[Saved entries]
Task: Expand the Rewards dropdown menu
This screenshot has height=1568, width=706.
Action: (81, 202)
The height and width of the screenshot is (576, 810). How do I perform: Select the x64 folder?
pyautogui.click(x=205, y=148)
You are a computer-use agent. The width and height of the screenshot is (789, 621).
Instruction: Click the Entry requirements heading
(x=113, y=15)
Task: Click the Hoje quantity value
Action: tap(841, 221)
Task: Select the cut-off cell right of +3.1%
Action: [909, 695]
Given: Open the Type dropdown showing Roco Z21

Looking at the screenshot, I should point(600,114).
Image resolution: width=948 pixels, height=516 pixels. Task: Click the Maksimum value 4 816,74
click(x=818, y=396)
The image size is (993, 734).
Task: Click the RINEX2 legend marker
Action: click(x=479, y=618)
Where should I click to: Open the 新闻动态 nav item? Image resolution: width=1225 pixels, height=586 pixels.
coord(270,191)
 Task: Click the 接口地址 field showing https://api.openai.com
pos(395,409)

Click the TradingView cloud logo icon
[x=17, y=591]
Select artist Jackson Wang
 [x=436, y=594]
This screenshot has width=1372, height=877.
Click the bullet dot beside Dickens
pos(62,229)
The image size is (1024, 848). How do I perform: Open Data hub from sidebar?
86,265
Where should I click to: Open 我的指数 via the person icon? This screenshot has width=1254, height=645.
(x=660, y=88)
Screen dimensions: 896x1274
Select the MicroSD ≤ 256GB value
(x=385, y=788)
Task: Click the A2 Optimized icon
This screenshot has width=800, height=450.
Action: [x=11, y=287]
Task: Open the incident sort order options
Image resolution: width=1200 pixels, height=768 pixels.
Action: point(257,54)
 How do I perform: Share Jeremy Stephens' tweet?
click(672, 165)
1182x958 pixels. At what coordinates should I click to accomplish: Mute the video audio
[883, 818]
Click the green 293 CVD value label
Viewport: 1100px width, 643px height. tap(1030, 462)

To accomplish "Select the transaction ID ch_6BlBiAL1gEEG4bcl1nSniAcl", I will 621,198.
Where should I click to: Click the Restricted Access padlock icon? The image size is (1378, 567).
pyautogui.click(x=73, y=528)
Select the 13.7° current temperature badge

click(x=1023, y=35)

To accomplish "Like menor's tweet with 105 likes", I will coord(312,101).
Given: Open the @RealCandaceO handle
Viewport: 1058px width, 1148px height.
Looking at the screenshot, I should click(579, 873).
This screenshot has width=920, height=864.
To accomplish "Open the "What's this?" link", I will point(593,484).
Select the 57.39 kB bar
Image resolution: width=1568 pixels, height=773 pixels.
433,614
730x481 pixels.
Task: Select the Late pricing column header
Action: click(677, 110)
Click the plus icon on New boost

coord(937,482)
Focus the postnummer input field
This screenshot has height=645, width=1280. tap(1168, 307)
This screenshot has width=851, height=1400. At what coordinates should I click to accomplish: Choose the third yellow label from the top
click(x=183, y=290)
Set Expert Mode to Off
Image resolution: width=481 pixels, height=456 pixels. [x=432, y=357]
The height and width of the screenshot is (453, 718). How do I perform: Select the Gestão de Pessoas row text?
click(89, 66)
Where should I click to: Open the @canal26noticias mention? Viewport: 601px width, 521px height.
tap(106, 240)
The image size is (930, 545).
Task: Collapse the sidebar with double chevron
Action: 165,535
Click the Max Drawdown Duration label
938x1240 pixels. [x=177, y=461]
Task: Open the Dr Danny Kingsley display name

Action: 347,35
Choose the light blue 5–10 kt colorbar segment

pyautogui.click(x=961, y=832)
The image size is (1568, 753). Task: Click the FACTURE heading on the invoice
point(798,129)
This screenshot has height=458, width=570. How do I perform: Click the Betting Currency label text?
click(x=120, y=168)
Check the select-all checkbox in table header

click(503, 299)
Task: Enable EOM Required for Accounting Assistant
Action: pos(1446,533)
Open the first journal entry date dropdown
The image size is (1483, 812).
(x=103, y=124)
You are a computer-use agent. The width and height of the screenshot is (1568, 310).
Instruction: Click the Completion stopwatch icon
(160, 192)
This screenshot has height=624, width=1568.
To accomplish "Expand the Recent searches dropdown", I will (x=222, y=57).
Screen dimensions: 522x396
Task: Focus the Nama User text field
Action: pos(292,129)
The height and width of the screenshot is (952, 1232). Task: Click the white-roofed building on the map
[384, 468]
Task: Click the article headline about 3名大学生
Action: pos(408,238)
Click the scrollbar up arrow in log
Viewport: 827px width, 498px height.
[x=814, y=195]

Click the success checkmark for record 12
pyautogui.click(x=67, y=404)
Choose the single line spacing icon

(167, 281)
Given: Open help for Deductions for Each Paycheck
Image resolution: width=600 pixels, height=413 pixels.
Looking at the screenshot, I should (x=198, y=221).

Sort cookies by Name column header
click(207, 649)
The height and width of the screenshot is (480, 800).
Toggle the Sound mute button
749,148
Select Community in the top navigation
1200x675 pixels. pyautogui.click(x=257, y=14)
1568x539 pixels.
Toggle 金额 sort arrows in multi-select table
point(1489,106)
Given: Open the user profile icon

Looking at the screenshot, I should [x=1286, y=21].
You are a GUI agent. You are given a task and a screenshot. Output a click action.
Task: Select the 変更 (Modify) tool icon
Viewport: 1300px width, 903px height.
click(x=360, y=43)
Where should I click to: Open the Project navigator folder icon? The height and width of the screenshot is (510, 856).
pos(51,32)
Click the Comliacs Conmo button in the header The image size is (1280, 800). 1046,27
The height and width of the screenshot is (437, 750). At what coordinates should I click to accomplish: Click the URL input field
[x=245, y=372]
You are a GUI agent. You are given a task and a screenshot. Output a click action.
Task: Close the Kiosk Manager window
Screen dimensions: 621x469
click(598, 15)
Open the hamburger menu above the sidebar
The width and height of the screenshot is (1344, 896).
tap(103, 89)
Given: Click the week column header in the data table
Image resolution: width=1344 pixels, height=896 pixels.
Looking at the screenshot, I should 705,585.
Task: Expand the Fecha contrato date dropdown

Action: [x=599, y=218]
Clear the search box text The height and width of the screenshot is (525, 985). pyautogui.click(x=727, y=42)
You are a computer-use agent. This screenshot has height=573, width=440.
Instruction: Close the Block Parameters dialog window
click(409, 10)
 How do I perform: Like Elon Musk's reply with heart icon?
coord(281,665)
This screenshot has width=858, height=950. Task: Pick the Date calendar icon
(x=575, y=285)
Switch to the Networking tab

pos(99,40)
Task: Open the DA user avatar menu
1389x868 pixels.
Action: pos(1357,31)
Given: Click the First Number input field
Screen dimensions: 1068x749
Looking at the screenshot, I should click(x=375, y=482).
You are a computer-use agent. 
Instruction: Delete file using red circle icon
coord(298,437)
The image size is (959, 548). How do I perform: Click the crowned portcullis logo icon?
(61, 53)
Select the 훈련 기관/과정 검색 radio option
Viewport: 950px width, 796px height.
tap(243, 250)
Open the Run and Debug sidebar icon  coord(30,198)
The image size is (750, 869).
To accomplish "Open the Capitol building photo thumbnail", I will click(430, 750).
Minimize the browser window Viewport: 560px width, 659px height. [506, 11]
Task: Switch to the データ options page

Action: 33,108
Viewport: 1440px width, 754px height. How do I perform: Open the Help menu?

**What is expected**
Please give a word-for-word repetition of the lines from the one containing "Select the 훈련 기관/과정 검색 radio option" through the last line of the data above, including both, and nothing besides.

**Answer box**
Select the 훈련 기관/과정 검색 radio option
Viewport: 950px width, 796px height.
tap(243, 250)
Open the Run and Debug sidebar icon  coord(30,198)
The image size is (750, 869).
To accomplish "Open the Capitol building photo thumbnail", I will click(430, 750).
Minimize the browser window Viewport: 560px width, 659px height. [506, 11]
Task: Switch to the データ options page

Action: 33,108
Viewport: 1440px width, 754px height. How do I perform: Open the Help menu?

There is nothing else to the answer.